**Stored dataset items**
※ ※ ※

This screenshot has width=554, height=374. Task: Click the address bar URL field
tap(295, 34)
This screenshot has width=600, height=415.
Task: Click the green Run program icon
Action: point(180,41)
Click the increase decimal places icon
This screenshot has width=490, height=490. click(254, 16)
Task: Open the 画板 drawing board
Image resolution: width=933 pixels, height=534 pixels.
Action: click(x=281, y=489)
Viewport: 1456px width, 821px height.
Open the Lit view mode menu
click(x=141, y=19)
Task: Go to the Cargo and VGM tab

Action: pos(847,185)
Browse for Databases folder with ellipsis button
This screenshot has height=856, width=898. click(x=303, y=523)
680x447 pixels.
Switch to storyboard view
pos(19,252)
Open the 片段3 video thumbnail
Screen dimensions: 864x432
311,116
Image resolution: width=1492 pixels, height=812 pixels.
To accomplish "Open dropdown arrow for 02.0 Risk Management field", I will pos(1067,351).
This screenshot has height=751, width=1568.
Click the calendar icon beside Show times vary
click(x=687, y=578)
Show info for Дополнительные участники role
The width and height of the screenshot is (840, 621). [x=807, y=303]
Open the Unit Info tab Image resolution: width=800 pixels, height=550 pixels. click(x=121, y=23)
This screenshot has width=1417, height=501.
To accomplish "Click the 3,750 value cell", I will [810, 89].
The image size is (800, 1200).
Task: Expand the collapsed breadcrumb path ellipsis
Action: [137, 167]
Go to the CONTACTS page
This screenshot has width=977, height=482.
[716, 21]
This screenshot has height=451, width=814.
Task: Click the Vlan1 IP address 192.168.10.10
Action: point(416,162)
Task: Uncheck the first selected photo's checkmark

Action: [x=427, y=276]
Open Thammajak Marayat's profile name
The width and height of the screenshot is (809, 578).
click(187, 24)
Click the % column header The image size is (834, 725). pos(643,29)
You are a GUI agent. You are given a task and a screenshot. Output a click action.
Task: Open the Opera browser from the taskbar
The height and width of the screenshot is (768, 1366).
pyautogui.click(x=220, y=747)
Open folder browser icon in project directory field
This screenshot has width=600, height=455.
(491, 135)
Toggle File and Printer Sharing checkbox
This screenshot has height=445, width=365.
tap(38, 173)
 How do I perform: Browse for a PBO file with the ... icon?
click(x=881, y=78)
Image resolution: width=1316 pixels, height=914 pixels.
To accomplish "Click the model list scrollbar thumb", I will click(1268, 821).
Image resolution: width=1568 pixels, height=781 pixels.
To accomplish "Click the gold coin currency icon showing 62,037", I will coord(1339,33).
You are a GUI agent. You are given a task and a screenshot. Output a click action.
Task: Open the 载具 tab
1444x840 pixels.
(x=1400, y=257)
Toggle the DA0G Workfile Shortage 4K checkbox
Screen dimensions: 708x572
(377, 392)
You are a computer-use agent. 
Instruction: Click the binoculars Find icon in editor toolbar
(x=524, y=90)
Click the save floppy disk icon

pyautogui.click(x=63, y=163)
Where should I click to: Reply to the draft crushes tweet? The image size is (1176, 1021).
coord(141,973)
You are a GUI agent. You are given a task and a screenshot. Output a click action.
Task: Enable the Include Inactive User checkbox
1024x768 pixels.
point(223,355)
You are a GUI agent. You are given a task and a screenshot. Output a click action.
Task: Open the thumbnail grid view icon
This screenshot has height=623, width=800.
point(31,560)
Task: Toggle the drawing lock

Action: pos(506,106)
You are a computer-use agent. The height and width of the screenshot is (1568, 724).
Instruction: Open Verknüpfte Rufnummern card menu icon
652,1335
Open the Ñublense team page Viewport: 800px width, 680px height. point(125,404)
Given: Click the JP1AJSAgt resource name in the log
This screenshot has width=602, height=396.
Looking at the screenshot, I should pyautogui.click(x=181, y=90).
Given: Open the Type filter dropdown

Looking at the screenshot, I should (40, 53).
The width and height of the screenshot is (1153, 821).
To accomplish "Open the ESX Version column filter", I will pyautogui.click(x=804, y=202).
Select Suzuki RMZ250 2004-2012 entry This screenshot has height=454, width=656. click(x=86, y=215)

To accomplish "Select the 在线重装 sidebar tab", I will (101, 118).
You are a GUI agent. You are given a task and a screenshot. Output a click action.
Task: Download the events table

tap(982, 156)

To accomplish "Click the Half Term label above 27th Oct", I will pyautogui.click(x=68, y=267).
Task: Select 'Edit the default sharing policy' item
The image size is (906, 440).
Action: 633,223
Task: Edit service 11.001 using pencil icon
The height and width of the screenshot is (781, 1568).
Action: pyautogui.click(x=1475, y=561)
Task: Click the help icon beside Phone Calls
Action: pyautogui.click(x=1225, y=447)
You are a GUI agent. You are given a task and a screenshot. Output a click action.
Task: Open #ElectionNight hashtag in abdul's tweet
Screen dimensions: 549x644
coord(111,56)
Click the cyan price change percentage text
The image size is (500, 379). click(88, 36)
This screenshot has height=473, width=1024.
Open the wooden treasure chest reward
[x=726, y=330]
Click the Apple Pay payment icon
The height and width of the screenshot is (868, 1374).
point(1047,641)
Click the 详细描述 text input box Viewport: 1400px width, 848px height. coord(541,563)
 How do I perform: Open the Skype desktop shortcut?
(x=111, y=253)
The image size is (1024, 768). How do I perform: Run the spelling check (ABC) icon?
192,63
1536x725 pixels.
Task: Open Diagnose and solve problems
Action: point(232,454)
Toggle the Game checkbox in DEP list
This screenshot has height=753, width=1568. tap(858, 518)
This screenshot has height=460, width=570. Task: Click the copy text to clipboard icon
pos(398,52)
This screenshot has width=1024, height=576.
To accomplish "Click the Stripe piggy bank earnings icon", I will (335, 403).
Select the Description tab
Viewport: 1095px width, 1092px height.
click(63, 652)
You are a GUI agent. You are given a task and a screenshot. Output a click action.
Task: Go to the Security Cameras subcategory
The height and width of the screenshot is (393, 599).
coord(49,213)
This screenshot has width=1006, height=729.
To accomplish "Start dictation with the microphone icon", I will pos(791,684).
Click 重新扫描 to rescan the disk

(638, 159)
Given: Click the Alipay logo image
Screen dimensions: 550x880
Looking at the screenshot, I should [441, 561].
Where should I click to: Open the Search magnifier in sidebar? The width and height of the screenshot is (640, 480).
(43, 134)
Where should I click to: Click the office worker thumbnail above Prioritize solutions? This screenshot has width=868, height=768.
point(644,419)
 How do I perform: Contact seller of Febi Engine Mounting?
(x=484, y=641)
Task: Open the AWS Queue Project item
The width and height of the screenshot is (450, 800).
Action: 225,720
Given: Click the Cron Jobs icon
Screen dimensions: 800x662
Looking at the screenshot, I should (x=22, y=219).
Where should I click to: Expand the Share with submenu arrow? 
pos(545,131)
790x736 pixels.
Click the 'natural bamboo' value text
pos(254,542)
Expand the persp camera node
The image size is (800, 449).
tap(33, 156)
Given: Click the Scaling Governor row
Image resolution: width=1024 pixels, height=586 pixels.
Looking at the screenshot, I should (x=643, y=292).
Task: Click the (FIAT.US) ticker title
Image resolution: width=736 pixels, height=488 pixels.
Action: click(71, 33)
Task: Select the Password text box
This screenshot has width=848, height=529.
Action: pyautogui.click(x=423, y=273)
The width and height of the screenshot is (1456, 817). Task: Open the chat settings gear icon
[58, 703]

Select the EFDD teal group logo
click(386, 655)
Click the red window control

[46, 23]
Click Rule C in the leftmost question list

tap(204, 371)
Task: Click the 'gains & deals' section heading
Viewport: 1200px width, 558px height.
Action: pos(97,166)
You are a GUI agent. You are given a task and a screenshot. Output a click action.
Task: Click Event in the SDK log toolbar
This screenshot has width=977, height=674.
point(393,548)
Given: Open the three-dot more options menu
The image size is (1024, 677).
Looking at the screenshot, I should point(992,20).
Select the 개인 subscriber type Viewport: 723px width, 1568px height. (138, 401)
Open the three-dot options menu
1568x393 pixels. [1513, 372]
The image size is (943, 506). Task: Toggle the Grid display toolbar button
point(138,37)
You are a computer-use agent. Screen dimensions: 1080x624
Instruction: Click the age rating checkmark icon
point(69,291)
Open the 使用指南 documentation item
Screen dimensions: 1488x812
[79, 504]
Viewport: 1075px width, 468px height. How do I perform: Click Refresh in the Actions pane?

※ ※ ※

**Problem description**
All lines with the word "browser" must be located in the data and copied.

**Solved exercise**
Task: Open the Opera browser from the taskbar
Open folder browser icon in project directory field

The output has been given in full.